## Problem details
Return every line of the items unchanged, from the line containing "Screen dimensions: 397x223" down to the line containing "Action: tap(137, 87)", both ends included.

## Material
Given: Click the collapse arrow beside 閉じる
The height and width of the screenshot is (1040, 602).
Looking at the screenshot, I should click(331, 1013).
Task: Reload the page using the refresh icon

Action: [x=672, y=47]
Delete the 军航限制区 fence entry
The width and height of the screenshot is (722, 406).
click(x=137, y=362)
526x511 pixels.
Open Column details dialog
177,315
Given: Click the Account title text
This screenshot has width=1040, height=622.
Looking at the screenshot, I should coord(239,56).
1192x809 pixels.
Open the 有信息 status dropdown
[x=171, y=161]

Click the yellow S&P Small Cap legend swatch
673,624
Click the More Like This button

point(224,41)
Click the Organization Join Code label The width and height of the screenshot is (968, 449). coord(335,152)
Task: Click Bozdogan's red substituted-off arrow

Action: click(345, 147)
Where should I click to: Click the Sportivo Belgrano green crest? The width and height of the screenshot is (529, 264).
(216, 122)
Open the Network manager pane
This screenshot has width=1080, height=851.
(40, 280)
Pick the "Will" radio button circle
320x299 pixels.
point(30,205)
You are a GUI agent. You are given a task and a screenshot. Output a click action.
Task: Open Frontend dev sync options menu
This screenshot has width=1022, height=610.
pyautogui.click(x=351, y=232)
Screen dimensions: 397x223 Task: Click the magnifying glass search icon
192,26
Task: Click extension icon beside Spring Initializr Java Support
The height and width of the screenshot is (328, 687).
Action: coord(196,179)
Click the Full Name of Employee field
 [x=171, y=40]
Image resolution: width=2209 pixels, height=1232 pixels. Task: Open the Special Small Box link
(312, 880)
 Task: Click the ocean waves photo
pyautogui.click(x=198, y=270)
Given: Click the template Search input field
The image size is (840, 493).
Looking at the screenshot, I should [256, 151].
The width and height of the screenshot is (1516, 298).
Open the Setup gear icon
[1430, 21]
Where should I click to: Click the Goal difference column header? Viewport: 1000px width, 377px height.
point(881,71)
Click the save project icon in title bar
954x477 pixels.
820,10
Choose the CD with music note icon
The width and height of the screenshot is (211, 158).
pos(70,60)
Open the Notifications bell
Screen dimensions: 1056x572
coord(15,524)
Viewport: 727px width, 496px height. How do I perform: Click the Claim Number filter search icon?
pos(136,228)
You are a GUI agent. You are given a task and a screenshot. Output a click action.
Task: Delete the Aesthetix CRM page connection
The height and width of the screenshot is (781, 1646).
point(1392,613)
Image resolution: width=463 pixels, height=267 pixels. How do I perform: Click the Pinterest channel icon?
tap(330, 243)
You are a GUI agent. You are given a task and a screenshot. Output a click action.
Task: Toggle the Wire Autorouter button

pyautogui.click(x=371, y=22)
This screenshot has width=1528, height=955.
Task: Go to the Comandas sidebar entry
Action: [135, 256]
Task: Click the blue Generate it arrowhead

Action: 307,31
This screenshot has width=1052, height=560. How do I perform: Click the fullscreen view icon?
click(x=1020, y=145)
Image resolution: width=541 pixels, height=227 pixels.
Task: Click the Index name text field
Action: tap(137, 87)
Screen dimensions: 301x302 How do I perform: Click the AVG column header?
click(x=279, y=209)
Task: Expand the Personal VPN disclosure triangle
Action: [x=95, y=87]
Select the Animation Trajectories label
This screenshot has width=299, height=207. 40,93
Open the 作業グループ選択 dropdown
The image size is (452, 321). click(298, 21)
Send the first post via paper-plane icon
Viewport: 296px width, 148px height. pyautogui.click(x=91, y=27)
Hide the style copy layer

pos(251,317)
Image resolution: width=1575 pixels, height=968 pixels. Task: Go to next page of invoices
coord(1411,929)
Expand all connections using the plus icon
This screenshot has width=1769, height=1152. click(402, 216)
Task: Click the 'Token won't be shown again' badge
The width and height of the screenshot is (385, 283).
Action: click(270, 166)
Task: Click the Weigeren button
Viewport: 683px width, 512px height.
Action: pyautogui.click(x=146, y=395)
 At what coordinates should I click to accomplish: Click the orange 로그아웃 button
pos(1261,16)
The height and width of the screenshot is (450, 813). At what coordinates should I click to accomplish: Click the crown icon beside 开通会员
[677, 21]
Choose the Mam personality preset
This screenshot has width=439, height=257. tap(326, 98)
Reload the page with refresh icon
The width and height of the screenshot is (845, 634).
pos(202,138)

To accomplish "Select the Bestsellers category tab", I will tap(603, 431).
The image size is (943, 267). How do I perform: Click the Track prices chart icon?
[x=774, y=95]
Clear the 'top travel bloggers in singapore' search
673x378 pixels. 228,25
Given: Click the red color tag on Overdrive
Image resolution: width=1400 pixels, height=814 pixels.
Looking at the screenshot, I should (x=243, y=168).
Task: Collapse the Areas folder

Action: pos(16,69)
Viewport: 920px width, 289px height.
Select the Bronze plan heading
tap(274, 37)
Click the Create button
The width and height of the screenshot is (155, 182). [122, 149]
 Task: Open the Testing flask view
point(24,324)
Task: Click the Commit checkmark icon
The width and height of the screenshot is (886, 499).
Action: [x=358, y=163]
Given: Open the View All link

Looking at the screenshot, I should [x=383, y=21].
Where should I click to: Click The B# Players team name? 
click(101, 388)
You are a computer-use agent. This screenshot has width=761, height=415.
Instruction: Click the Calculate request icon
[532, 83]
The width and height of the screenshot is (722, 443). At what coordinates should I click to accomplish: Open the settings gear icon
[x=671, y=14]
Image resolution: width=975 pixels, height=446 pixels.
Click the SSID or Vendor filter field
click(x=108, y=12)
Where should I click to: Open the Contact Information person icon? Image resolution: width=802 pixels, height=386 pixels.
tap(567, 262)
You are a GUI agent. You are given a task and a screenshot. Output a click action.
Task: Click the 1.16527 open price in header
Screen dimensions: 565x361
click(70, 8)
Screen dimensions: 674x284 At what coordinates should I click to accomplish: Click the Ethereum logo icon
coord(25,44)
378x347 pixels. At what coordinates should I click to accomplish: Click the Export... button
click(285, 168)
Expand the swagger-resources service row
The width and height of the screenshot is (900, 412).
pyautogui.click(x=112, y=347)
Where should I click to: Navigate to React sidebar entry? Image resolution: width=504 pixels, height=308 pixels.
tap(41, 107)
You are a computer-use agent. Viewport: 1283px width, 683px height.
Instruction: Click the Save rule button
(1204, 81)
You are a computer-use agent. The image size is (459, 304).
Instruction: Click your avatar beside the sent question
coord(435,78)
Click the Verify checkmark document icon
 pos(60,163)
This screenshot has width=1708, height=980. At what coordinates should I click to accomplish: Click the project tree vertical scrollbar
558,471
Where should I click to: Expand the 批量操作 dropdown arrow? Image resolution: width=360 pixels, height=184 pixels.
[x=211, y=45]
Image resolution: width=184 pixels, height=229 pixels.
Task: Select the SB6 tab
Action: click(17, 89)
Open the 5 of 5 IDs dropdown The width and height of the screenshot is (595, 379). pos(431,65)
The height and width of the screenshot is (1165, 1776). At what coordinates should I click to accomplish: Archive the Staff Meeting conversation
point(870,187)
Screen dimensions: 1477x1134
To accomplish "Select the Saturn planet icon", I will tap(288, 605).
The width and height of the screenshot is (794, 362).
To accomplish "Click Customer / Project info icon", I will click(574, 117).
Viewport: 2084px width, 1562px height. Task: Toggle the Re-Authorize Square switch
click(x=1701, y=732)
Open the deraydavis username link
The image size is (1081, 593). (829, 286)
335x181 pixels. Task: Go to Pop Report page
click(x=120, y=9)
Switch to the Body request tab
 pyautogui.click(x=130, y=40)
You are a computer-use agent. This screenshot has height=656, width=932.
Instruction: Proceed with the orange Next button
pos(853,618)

## Completed exercise
Screen dimensions: 397x223 Task: Click the magnifying glass search icon
192,26
Task: Click extension icon beside Spring Initializr Java Support
The height and width of the screenshot is (328, 687).
Action: coord(196,179)
Click the Full Name of Employee field
 [x=171, y=40]
Image resolution: width=2209 pixels, height=1232 pixels. Task: Open the Special Small Box link
(312, 880)
 Task: Click the ocean waves photo
pyautogui.click(x=198, y=270)
Given: Click the template Search input field
The image size is (840, 493).
Looking at the screenshot, I should [256, 151].
The width and height of the screenshot is (1516, 298).
Open the Setup gear icon
[1430, 21]
Where should I click to: Click the Goal difference column header? Viewport: 1000px width, 377px height.
point(881,71)
Click the save project icon in title bar
954x477 pixels.
820,10
Choose the CD with music note icon
The width and height of the screenshot is (211, 158).
pos(70,60)
Open the Notifications bell
Screen dimensions: 1056x572
coord(15,524)
Viewport: 727px width, 496px height. How do I perform: Click the Claim Number filter search icon?
pos(136,228)
You are a GUI agent. You are given a task and a screenshot. Output a click action.
Task: Delete the Aesthetix CRM page connection
The height and width of the screenshot is (781, 1646).
point(1392,613)
Image resolution: width=463 pixels, height=267 pixels. How do I perform: Click the Pinterest channel icon?
tap(330, 243)
You are a GUI agent. You are given a task and a screenshot. Output a click action.
Task: Toggle the Wire Autorouter button

pyautogui.click(x=371, y=22)
This screenshot has width=1528, height=955.
Task: Go to the Comandas sidebar entry
Action: [135, 256]
Task: Click the blue Generate it arrowhead

Action: 307,31
This screenshot has width=1052, height=560. How do I perform: Click the fullscreen view icon?
click(x=1020, y=145)
Image resolution: width=541 pixels, height=227 pixels.
Task: Click the Index name text field
Action: tap(137, 87)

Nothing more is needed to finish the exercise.